FDA, pharmaceuticals, chemo, heart surgery, and supplements

The FDA will not allow "snake oil" to be advertised as a cure for a disease. It's a great idea.  However, in order to meet the FDA's burden of proof, it is a very expensive process to prove a treatment can help a disease.  The same burden of proof is not required for any surgery because there is no way to give the surgery that many times, especially in multiple centers trying to use different techniques, or even have a placebo group.  This is how the cardiology field gets away with literally selling snake oil and killing people who could have lived.   Honest groups of cardiologists have even published the vast failure of heart surgeries that should have been putting in tubes instead (basically, if you are not in the wake of a recent heart attack, you should be skeptical of the need for open heart surgery over a stent, according to the medical field's own research). The oncology field commits the same crimes under the pretense of investigating new drugs (for the past 4 decades...with no improvements) that sell false hope.  It's not distinguishable from snake oil. The details are usually arguable, but in many specific cases it is  clear. You can't get doctors to testify against other doctors in most cases or they can get in deep systematic trouble with their peers, especially with the heads of medical boards that issue the licenses needed to testify.  Researchers face the same problem: be careful what truths or opinions you tell or your funding dries up. 
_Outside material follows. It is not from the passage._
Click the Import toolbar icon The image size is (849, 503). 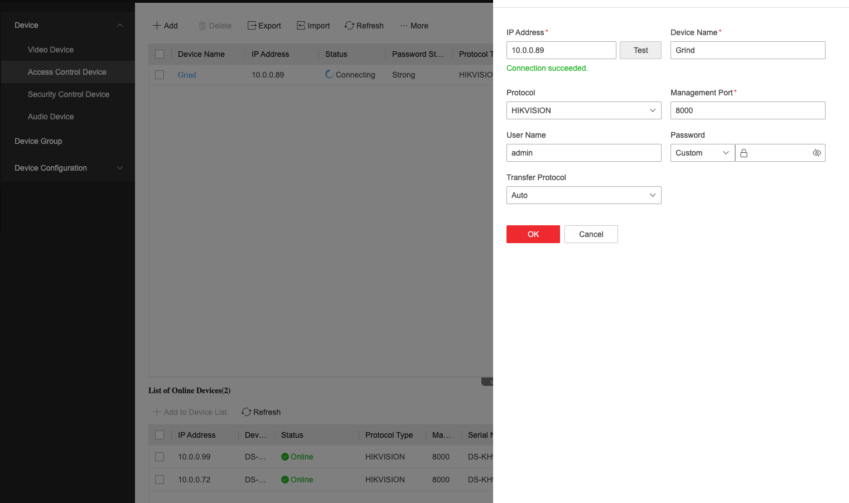[x=301, y=26]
My point in the comparison is that heart surgeries and chemotherapies that are known to be harmful and not provide any benefit are being prescribed, and yet people who sell very safe inexpensive compounds are not allowed to tell you (by FDA regulations and severe penalties) that they stop Parkinson's in the test tube, in animals, and prevent PD in epidemiological studies.  Instead, supplements require the same level of proof as usually toxic and expensive pharmaceuticals. Even the majority of private and public funding go to the pharmaceuticals there is every reason to believe will not help (at least in cancer) as opposed to the safe and cheap supplements that already have supporting evidence. Where's the logic in this if it is not because of some sort of accidental or intentional conspiracy in our economics? 
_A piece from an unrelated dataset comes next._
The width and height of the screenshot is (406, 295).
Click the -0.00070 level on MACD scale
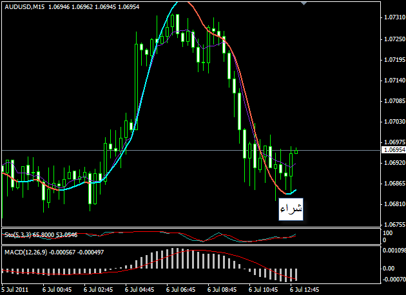click(x=392, y=280)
Then there is advertising:  GM1 phase 3 trials were complete over 5 years ago. But almost no one here has heard about GM1.  See
http://www.ncbi.nlm.nih.gov/pmc/articles/PMC3532888/
It reverted and stopped the disease from progressing, which is not being said of nilotinib.  It was 77 patients instead of 12.  The data is published.  Nilotinib study is not.  It was a phase 3 trial.  Nilotinib is only a phase 1 trial that is supposed to be only looking at safety. I wonder if a lot of professionals are aghast that they are saying these things through the media before publishing, especially since it was supposed to look only at safety. On the other hand only 12 people and the researchers doing such an outlandish thing like going public could mean it really is that good.  I just hope it is not cold fusion all over again, if you remember that fiasco where they went public without the science to back it up. Getting back tot he point of advertising:  I came across GM1 accidentally because I was looking for the trial on nilotinib.
Two years after treatment stopped, they had progressed to where "standard care" patients had been 2 years earlier.  In other words, the benefits seemed to permanently reverse the condition by 2 years even after treatment was stopped. That's my reading of figure 2 in the link above.
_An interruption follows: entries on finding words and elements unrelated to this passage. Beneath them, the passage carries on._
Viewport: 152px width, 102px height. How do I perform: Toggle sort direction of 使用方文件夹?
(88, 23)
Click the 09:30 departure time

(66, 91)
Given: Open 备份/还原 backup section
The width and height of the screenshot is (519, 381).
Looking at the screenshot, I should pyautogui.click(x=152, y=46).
It's not a conspiracy theory, but I think it's just how economics works.  We all seek profit.  Doctors, politicians, pharmaceuticals, and researchers should not be expected to act any different than we do. I assume everyone acts about like mechanics, plumbers, painters, and AC repairmen.  My experience with them does not usually fall under the heading of "honest" and "fair".  If the consumer is not knowledgeable, then he should expect to be taken to the cleaners.
I do not know of something better than GM1, but that does not mean there are not 5 other compounds out there with similar proof.  It's just one I accidentally saw.  Gallic acid might be just as good and it's super cheap, but it probably hasn't been tested in people, except for the benefits noted from black tea and grape seed.